* **SHORT PROBLEM**: Give the material below as a Markdown table with the columns Row and Line, numbering each line in order and leaving out blank lines.

* **RECORDS PROVIDED**:
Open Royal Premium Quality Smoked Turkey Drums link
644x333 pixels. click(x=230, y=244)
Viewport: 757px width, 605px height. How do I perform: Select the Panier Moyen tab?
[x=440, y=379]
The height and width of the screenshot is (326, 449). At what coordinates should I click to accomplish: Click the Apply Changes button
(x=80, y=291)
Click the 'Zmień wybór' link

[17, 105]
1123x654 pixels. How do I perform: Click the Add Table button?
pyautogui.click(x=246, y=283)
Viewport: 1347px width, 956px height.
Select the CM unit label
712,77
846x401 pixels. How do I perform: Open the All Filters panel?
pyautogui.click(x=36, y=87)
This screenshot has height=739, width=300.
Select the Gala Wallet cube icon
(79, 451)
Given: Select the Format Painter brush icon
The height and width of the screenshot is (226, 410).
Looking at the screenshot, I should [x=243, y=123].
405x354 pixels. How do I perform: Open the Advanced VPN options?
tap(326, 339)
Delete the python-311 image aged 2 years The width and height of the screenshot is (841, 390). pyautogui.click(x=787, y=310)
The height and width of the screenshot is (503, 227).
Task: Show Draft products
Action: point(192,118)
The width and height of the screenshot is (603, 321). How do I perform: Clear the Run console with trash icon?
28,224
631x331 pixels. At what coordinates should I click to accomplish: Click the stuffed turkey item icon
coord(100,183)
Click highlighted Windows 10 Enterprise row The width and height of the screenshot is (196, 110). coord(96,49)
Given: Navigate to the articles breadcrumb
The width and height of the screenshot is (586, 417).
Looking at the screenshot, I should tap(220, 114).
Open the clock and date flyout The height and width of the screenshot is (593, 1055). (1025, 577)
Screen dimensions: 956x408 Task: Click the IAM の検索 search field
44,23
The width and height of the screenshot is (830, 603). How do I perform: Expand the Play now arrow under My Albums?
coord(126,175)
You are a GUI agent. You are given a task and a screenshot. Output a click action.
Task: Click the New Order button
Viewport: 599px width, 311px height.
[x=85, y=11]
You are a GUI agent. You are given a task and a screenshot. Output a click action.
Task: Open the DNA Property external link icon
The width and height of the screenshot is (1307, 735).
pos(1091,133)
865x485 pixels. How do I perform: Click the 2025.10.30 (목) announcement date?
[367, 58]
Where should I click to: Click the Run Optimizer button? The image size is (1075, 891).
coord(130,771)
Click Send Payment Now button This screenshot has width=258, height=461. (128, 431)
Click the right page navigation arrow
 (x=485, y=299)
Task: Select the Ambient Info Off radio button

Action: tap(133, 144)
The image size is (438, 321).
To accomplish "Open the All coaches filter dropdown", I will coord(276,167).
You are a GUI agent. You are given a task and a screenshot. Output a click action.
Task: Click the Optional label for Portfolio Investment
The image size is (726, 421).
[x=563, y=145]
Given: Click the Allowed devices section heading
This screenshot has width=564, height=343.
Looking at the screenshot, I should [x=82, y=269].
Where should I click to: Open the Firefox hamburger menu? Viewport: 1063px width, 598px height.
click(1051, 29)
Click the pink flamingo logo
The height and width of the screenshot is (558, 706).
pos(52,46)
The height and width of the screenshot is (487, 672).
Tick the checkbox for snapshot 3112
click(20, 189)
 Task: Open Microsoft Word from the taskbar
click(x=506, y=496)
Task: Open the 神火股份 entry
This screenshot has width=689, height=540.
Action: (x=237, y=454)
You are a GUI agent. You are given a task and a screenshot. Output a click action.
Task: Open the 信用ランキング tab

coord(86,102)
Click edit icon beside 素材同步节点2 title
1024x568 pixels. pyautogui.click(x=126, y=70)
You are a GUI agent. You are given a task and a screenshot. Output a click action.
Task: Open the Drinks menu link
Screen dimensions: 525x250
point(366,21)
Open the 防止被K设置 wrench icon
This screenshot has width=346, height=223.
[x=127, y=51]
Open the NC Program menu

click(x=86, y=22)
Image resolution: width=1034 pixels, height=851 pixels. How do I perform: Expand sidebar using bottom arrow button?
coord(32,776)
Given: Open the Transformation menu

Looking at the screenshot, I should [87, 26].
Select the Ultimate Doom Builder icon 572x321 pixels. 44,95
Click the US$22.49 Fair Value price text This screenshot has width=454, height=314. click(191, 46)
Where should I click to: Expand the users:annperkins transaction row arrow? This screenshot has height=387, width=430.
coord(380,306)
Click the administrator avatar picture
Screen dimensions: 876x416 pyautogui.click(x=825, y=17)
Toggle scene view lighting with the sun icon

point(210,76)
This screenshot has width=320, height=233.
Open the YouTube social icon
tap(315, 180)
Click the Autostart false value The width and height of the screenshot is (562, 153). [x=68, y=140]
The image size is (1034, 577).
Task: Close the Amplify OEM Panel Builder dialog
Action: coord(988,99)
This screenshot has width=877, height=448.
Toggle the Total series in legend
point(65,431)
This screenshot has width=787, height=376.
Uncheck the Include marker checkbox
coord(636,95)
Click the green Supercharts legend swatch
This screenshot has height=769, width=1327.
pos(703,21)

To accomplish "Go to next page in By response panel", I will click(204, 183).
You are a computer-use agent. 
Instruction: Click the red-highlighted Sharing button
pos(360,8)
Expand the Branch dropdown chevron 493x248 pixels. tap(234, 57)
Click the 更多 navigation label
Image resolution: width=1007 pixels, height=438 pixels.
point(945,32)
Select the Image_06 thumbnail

* **EXPECTED ANSWER**:
| Row | Line |
|---|---|
| 1 | Open Royal Premium Quality Smoked Turkey Drums link |
| 2 | 644x333 pixels. click(x=230, y=244) |
| 3 | Viewport: 757px width, 605px height. How do I perform: Select the Panier Moyen tab? |
| 4 | [x=440, y=379] |
| 5 | The height and width of the screenshot is (326, 449). At what coordinates should I click to accomplish: Click the Apply Changes button |
| 6 | (x=80, y=291) |
| 7 | Click the 'Zmień wybór' link |
| 8 | [17, 105] |
| 9 | 1123x654 pixels. How do I perform: Click the Add Table button? |
| 10 | pyautogui.click(x=246, y=283) |
| 11 | Viewport: 1347px width, 956px height. |
| 12 | Select the CM unit label |
| 13 | 712,77 |
| 14 | 846x401 pixels. How do I perform: Open the All Filters panel? |
| 15 | pyautogui.click(x=36, y=87) |
| 16 | This screenshot has height=739, width=300. |
| 17 | Select the Gala Wallet cube icon |
| 18 | (79, 451) |
| 19 | Given: Select the Format Painter brush icon |
| 20 | The height and width of the screenshot is (226, 410). |
| 21 | Looking at the screenshot, I should [x=243, y=123]. |
| 22 | 405x354 pixels. How do I perform: Open the Advanced VPN options? |
| 23 | tap(326, 339) |
| 24 | Delete the python-311 image aged 2 years The width and height of the screenshot is (841, 390). pyautogui.click(x=787, y=310) |
| 25 | The height and width of the screenshot is (503, 227). |
| 26 | Task: Show Draft products |
| 27 | Action: point(192,118) |
| 28 | The width and height of the screenshot is (603, 321). How do I perform: Clear the Run console with trash icon? |
| 29 | 28,224 |
| 30 | 631x331 pixels. At what coordinates should I click to accomplish: Click the stuffed turkey item icon |
| 31 | coord(100,183) |
| 32 | Click highlighted Windows 10 Enterprise row The width and height of the screenshot is (196, 110). coord(96,49) |
| 33 | Given: Navigate to the articles breadcrumb |
| 34 | The width and height of the screenshot is (586, 417). |
| 35 | Looking at the screenshot, I should tap(220, 114). |
| 36 | Open the clock and date flyout The height and width of the screenshot is (593, 1055). (1025, 577) |
| 37 | Screen dimensions: 956x408 Task: Click the IAM の検索 search field |
| 38 | 44,23 |
| 39 | The width and height of the screenshot is (830, 603). How do I perform: Expand the Play now arrow under My Albums? |
| 40 | coord(126,175) |
| 41 | You are a GUI agent. You are given a task and a screenshot. Output a click action. |
| 42 | Task: Click the New Order button |
| 43 | Viewport: 599px width, 311px height. |
| 44 | [x=85, y=11] |
| 45 | You are a GUI agent. You are given a task and a screenshot. Output a click action. |
| 46 | Task: Open the DNA Property external link icon |
| 47 | The width and height of the screenshot is (1307, 735). |
| 48 | pos(1091,133) |
| 49 | 865x485 pixels. How do I perform: Click the 2025.10.30 (목) announcement date? |
| 50 | [367, 58] |
| 51 | Where should I click to: Click the Run Optimizer button? The image size is (1075, 891). |
| 52 | coord(130,771) |
| 53 | Click Send Payment Now button This screenshot has width=258, height=461. (128, 431) |
| 54 | Click the right page navigation arrow |
| 55 |  (x=485, y=299) |
| 56 | Task: Select the Ambient Info Off radio button |
| 57 | Action: tap(133, 144) |
| 58 | The image size is (438, 321). |
| 59 | To accomplish "Open the All coaches filter dropdown", I will coord(276,167). |
| 60 | You are a GUI agent. You are given a task and a screenshot. Output a click action. |
| 61 | Task: Click the Optional label for Portfolio Investment |
| 62 | The image size is (726, 421). |
| 63 | [x=563, y=145] |
| 64 | Given: Click the Allowed devices section heading |
| 65 | This screenshot has width=564, height=343. |
| 66 | Looking at the screenshot, I should [x=82, y=269]. |
| 67 | Where should I click to: Open the Firefox hamburger menu? Viewport: 1063px width, 598px height. |
| 68 | click(1051, 29) |
| 69 | Click the pink flamingo logo |
| 70 | The height and width of the screenshot is (558, 706). |
| 71 | pos(52,46) |
| 72 | The height and width of the screenshot is (487, 672). |
| 73 | Tick the checkbox for snapshot 3112 |
| 74 | click(20, 189) |
| 75 |  Task: Open Microsoft Word from the taskbar |
| 76 | click(x=506, y=496) |
| 77 | Task: Open the 神火股份 entry |
| 78 | This screenshot has width=689, height=540. |
| 79 | Action: (x=237, y=454) |
| 80 | You are a GUI agent. You are given a task and a screenshot. Output a click action. |
| 81 | Task: Open the 信用ランキング tab |
| 82 | coord(86,102) |
| 83 | Click edit icon beside 素材同步节点2 title |
| 84 | 1024x568 pixels. pyautogui.click(x=126, y=70) |
| 85 | You are a GUI agent. You are given a task and a screenshot. Output a click action. |
| 86 | Task: Open the Drinks menu link |
| 87 | Screen dimensions: 525x250 |
| 88 | point(366,21) |
| 89 | Open the 防止被K设置 wrench icon |
| 90 | This screenshot has width=346, height=223. |
| 91 | [x=127, y=51] |
| 92 | Open the NC Program menu |
| 93 | click(x=86, y=22) |
| 94 | Image resolution: width=1034 pixels, height=851 pixels. How do I perform: Expand sidebar using bottom arrow button? |
| 95 | coord(32,776) |
| 96 | Given: Open the Transformation menu |
| 97 | Looking at the screenshot, I should [87, 26]. |
| 98 | Select the Ultimate Doom Builder icon 572x321 pixels. 44,95 |
| 99 | Click the US$22.49 Fair Value price text This screenshot has width=454, height=314. click(191, 46) |
| 100 | Where should I click to: Expand the users:annperkins transaction row arrow? This screenshot has height=387, width=430. |
| 101 | coord(380,306) |
| 102 | Click the administrator avatar picture |
| 103 | Screen dimensions: 876x416 pyautogui.click(x=825, y=17) |
| 104 | Toggle scene view lighting with the sun icon |
| 105 | point(210,76) |
| 106 | This screenshot has width=320, height=233. |
| 107 | Open the YouTube social icon |
| 108 | tap(315, 180) |
| 109 | Click the Autostart false value The width and height of the screenshot is (562, 153). [x=68, y=140] |
| 110 | The image size is (1034, 577). |
| 111 | Task: Close the Amplify OEM Panel Builder dialog |
| 112 | Action: coord(988,99) |
| 113 | This screenshot has width=877, height=448. |
| 114 | Toggle the Total series in legend |
| 115 | point(65,431) |
| 116 | This screenshot has width=787, height=376. |
| 117 | Uncheck the Include marker checkbox |
| 118 | coord(636,95) |
| 119 | Click the green Supercharts legend swatch |
| 120 | This screenshot has height=769, width=1327. |
| 121 | pos(703,21) |
| 122 | To accomplish "Go to next page in By response panel", I will click(204, 183). |
| 123 | You are a computer-use agent.  |
| 124 | Instruction: Click the red-highlighted Sharing button |
| 125 | pos(360,8) |
| 126 | Expand the Branch dropdown chevron 493x248 pixels. tap(234, 57) |
| 127 | Click the 更多 navigation label |
| 128 | Image resolution: width=1007 pixels, height=438 pixels. |
| 129 | point(945,32) |
| 130 | Select the Image_06 thumbnail |